We patrolled out in a single column. At the edge of the Army’s security perimeter, two tanks sat at an intersection, engines rumbling and guns trained to the north and east. The tank commanders’ heads poked out from the top hatches like turtles from their shells. The Army’s Abrams tanks use a weird type of fuel, and as we walked between them, I inhaled a hot blast of tank exhaust. It felt like Ramadi blowing a disgusting burp in my face—an angry breath from the rotten guts of a diseased city. We walked along crumbling sidewalks in the shadows of war-scarred buildings, and Baseline stretched before us into the distant blackness of the Ma’Laab to the east.
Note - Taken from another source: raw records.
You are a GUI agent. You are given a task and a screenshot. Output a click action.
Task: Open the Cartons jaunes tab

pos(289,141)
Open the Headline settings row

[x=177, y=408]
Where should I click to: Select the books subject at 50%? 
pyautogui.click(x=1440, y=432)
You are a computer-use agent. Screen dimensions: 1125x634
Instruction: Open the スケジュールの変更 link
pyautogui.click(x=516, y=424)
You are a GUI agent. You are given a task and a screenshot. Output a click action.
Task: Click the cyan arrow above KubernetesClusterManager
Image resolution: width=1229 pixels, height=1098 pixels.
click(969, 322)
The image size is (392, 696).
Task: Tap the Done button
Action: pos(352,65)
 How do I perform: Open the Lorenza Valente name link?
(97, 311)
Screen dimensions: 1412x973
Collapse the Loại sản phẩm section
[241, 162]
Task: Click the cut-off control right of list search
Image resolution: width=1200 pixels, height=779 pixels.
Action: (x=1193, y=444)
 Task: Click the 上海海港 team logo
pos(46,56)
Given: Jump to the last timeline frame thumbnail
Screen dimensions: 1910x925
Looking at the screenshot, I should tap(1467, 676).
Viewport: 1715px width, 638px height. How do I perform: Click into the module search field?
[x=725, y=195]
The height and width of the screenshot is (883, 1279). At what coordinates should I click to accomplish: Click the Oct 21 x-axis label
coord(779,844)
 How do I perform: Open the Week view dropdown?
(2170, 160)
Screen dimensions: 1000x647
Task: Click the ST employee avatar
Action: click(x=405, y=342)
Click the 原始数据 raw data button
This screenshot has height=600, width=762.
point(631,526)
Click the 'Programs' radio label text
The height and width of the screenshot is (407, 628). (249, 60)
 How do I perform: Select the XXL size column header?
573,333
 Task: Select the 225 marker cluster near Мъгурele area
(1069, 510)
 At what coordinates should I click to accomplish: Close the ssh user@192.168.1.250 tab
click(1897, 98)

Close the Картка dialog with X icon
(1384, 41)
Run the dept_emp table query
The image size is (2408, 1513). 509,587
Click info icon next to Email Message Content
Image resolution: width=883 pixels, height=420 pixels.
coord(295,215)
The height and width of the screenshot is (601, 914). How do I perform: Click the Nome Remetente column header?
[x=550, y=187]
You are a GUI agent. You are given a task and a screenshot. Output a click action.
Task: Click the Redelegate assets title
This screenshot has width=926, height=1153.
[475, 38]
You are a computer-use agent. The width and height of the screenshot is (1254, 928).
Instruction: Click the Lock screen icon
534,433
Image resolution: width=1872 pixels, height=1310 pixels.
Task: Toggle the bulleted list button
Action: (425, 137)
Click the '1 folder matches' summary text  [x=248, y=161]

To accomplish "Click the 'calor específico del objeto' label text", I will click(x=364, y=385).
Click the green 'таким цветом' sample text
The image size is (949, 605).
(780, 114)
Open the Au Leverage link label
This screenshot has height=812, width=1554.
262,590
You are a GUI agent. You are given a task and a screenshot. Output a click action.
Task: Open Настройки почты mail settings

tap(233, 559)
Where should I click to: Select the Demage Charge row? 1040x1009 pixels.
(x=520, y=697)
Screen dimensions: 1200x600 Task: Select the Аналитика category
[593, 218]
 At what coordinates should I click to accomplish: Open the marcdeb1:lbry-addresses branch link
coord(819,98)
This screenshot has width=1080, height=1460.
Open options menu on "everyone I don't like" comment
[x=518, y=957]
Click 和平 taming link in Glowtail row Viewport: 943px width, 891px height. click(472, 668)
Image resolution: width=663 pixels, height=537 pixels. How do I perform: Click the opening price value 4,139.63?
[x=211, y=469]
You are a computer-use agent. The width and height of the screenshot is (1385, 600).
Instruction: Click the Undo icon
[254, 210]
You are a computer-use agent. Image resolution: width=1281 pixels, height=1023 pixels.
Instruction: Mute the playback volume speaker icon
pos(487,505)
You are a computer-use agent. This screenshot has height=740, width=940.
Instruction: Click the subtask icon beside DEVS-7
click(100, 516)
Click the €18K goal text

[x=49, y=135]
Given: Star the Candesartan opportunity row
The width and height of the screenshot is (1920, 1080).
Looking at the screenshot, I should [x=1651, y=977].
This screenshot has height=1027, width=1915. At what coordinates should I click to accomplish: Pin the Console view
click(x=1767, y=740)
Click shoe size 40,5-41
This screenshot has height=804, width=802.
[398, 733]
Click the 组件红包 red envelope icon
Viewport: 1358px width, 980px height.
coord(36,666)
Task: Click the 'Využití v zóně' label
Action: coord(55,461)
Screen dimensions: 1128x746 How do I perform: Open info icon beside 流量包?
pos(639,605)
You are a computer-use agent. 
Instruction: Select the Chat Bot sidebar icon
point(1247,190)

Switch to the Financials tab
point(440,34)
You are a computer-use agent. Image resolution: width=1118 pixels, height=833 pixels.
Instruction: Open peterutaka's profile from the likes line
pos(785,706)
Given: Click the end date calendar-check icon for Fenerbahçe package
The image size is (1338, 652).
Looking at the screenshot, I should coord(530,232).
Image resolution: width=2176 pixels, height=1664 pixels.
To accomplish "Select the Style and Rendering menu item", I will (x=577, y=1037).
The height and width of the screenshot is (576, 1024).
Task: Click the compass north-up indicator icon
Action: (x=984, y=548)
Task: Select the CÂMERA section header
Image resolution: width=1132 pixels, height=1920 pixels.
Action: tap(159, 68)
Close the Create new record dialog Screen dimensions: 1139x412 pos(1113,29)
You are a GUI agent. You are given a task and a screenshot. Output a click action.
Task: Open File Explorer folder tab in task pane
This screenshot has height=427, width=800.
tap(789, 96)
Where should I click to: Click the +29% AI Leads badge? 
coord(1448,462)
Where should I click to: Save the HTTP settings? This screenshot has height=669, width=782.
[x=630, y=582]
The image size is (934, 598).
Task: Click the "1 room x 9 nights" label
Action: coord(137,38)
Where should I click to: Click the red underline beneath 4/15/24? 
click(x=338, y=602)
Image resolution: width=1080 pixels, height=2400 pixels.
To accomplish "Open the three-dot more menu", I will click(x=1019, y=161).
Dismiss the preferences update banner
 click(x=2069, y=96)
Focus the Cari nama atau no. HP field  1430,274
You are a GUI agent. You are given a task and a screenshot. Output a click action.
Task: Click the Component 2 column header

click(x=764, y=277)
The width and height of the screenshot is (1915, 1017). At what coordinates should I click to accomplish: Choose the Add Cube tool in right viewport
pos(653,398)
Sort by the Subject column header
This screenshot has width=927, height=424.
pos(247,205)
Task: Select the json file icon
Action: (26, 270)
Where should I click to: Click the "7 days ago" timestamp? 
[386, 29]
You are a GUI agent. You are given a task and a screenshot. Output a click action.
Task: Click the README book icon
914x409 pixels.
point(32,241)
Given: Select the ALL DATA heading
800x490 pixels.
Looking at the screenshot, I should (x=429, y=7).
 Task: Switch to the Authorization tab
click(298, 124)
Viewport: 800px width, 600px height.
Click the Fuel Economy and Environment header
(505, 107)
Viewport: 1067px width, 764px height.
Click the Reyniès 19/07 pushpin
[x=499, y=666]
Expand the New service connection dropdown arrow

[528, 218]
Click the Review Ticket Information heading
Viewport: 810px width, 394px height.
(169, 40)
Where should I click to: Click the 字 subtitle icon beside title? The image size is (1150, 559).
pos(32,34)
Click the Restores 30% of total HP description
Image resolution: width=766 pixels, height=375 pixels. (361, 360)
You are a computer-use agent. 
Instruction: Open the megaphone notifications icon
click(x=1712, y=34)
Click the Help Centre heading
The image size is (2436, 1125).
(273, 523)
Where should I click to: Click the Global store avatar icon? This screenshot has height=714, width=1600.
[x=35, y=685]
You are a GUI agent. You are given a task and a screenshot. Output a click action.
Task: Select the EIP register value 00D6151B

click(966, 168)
At the target building, those of us not in the assault team fanned out in a hasty security perimeter while the breachers moved into place. They quietly cut a lock on the compound’s gate and assaulted in. The rest of us peeled off in trail. There were at least ten rooms on each floor, and we cleared the whole place quietly, calling our status over the radio as we progressed through. The building was completely abandoned, save the occasional prayer rug, bedding, and trash. Once again, I headed up to the roof with the other snipers. With the cover of darkness, we could stand up and get a good look over the wall around the rooftop at the real estate before us. Chris and I found a spot looking east that provided an unobstructed view of J Street for more than a kilometer. Chucky came up and blew two loophole charges in the wall on the east side and one on the south. Chris and I set up behind one of the holes looking east. EOD Justin set up with an Mk 48 on the hole to our right. Jonny set up looking south, and Marc, Spaz, and Ralphie set up watching the north. With COP Falcon behind us to the west, our six o’clock was well covered.